The Unix Shell
The Unix shell has been around longer than most of its users have been alive. It has survived because it’s a powerful tool that allows users to perform complex tasks, often with just a few keystrokes or lines of code. It helps users automate repetitive tasks and easily combine smaller tasks into larger, more powerful workflows.
Use of the shell is fundamental to a wide range of advanced computing tasks, including high-performance computing. This lesson will introduce you to this powerful new tool.
Introducing the shell
Humans and computers commonly interact in many different ways, such as through a keyboard and mouse, touch screen interfaces, or using speech recognition systems. The most widely used way to interact with personal computers is called a graphical user interface (GUI). With a GUI, we give instructions by clicking a mouse and using menu-driven interactions.
While the visual aid of a GUI makes it intuitive to learn, this way of delivering instructions to a computer scales very poorly. Imagine the following task: for a literature search, you have to copy the third line of one thousand text files in one thousand different directories and paste it into a single file. Using a GUI, you would not only be clicking at your desk for several hours, but you could potentially also commit an error in the process of completing this repetitive task. This is where we take advantage of the Unix shell. The Unix shell is both a command-line interface (CLI) and a scripting language, allowing such repetitive tasks to be done automatically and fast. With the proper commands, the shell can repeat tasks with or without some modification as many times as we want. Using the shell, the task in the literature example can be accomplished in seconds.
The shell is a program where users can type commands. With the shell, it’s possible to invoke complicated programs like machine learning training program or simple commands that create an empty directory with only one line of code. The most popular Unix shell is Bash (the Bourne Again SHell — so-called because it’s derived from a shell written by Stephen Bourne). Bash is the default shell on most modern implementations of Unix and in most packages that provide Unix-like tools for Windows.

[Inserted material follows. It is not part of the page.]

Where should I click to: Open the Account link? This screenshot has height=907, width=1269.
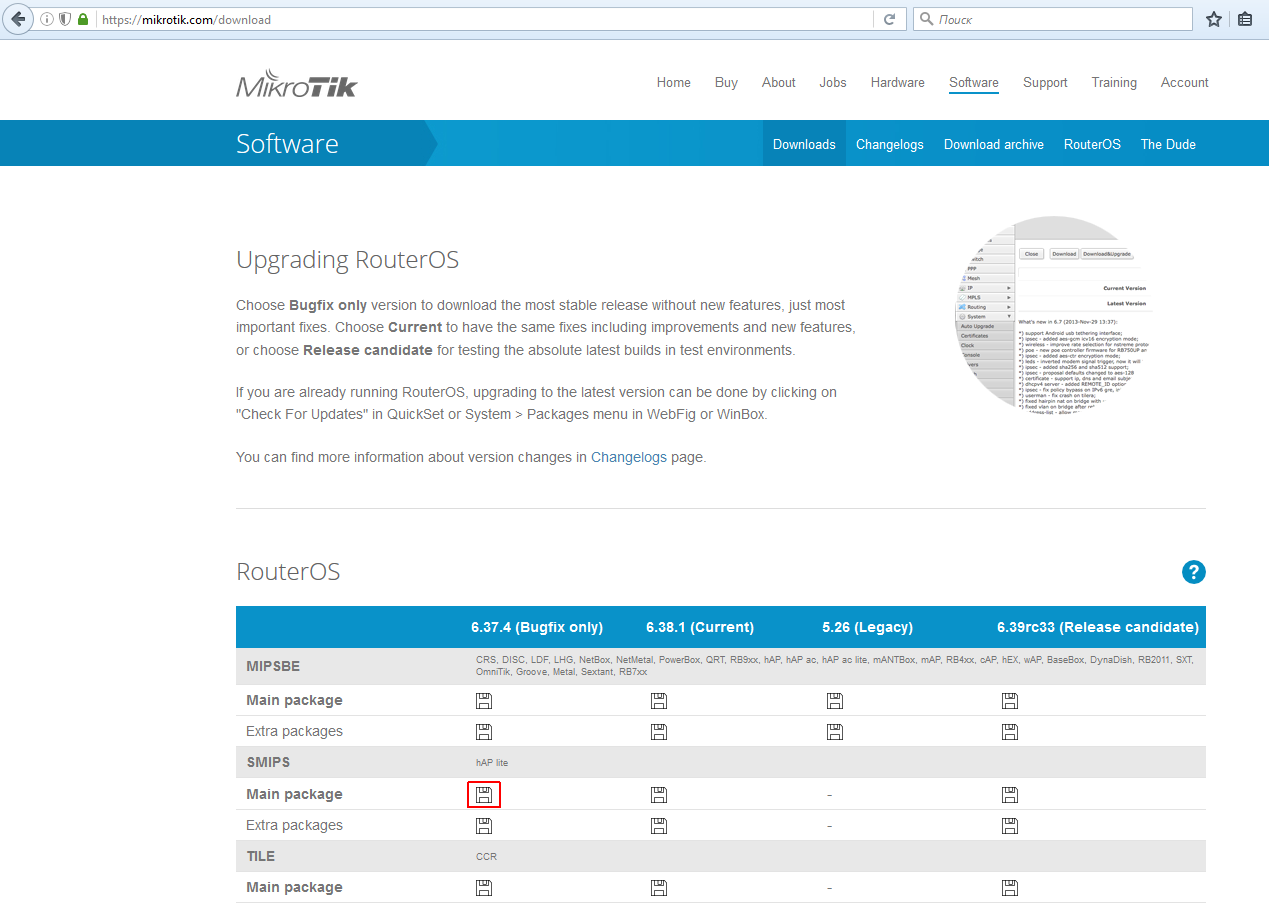[x=1184, y=83]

Using the shell will take some effort and some time to learn. While a GUI presents you with choices to select, CLI choices are not automatically presented to you, so you must learn a few commands like new vocabulary in a language you’re studying. However, unlike a spoken language, a small number of “words” (i.e. commands) gets you a long way.
The grammar of a shell allows you to combine existing tools into powerful pipelines and handle large volumes of data automatically. Sequences of commands can be written into a script, improving the reproducibility of workflows.
In addition, the command line is often the easiest way to interact with remote machines and supercomputers. Familiarity with the shell is near essential to run a variety of specialized tools and resources including high-performance computing systems. As clusters and cloud computing systems become more popular, being able to interact with the shell is becoming a necessary skill.
Let’s get started.
Open a Terminal App (Mac) or MobaXterm (Windows) terminal. A terminal presents you with a text-based interface to interact with the shell.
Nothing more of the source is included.